37 percent decline in FDI

18 Jan, 2012

Foreign direct investment (FDI) dropped by 37 percent during the first half (July-December) of current fiscal year, mainly due to lack of foreign investors'' interest caused by adverse law and order situation, energy crisis, and political uncertainty.
Analysts said that adverse law and order situation, lack of infrastructure and rising energy shortfall were some major reasons of decline in foreign investment. Despite several promises, the government has failed to solve the power crisis and the country is still facing severe energy shortage, they added.
Availability of utilities, standard infrastructure and stable law and order situation are the basic need of new investment, whereas the country lacks all these, they said. The State Bank of Pakistan on Tuesday said that net foreign investment, comprising foreign direct investment and portfolio investment, narrowed down by 64 percent during July-December of fiscal year 2011-12 (FY12). With current decline, net inflows of foreign investment in Pakistan decreased to $386.6 million in first half of current fiscal year as compared to $1.061 billion in corresponding period of last fiscal year, depicting a decline of $675 million.
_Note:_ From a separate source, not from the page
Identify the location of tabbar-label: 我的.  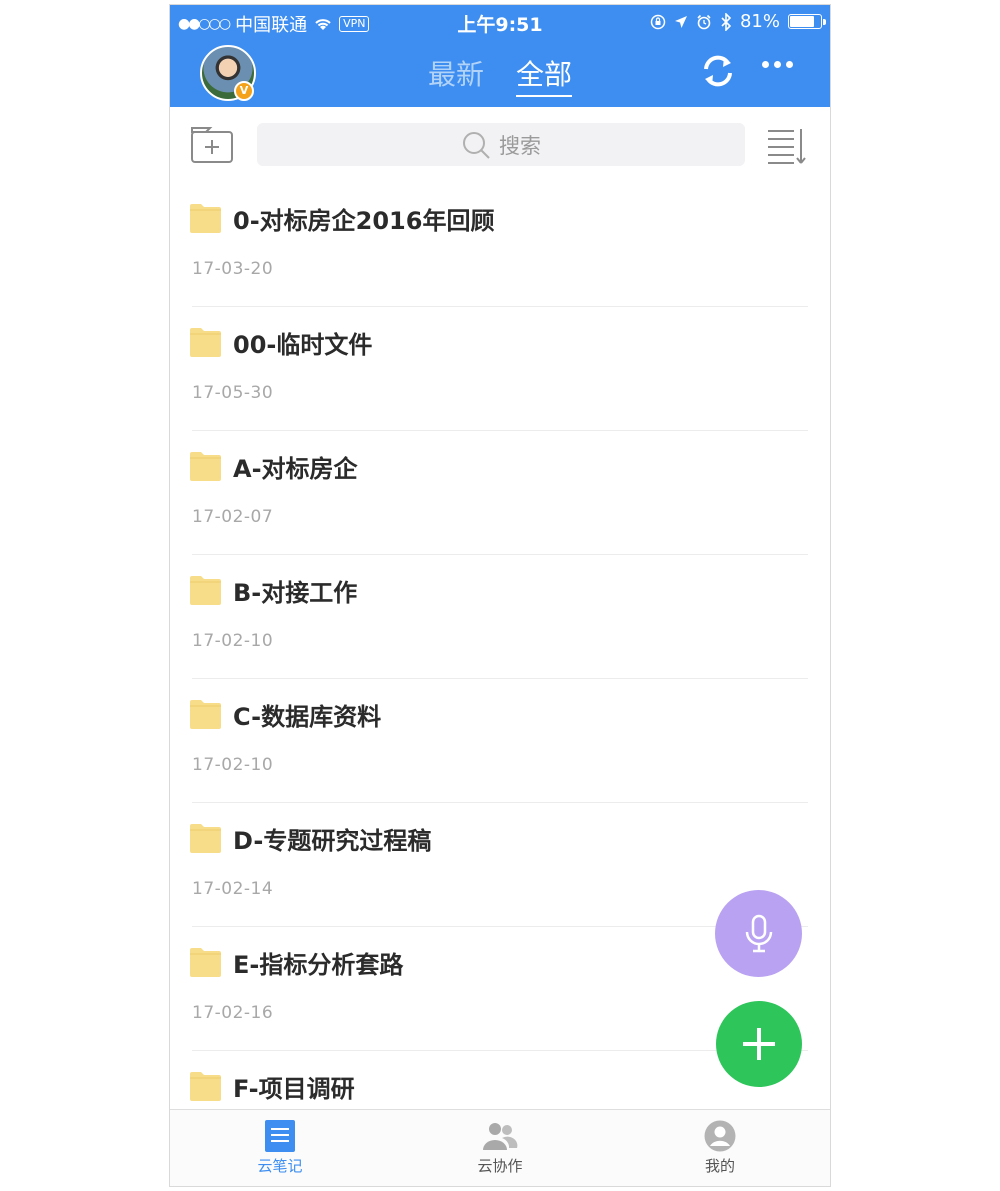
(720, 1166).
Although both components of foreign investment were on decline, the portfolio investment was much weaker than FDI, as high outflow of investment was witnessed in portfolio investment FDI stood at $531.2 million during July-December of fiscal year 2011-12 compared with $839.6 million in corresponding period of last fiscal year, depicting a decrease 36.7 percent or $308.4 million.
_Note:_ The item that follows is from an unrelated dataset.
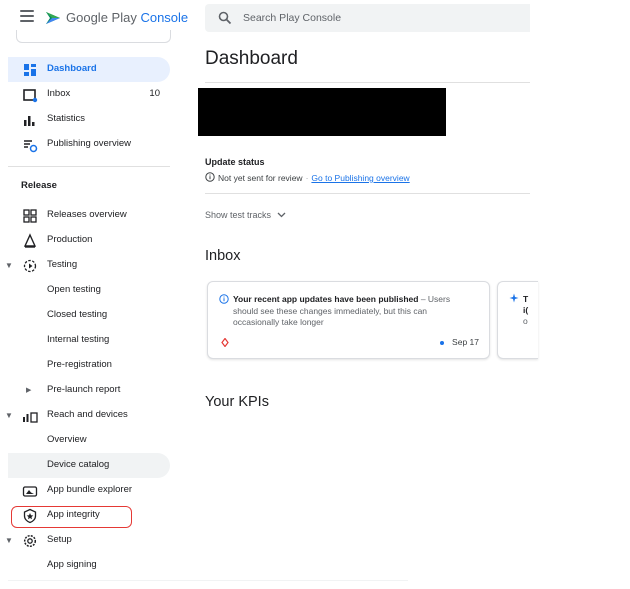 This screenshot has height=589, width=630. What do you see at coordinates (154, 94) in the screenshot?
I see `inbox-count: 10` at bounding box center [154, 94].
The second component of foreign investment, portfolio investment, posted a decline of 165 percent because of high outflow from the country''s equity market. Portfolio investment stood in a negative position and an outflow of $144.6 million was registered in July-December of FY12 as against inflows of $221.5 million in corresponding period of last fiscal year. Similarly, total foreign private investment with privatisation also posted a decline of 64 percent, to $388 million from $1.071 billion, during the period under review.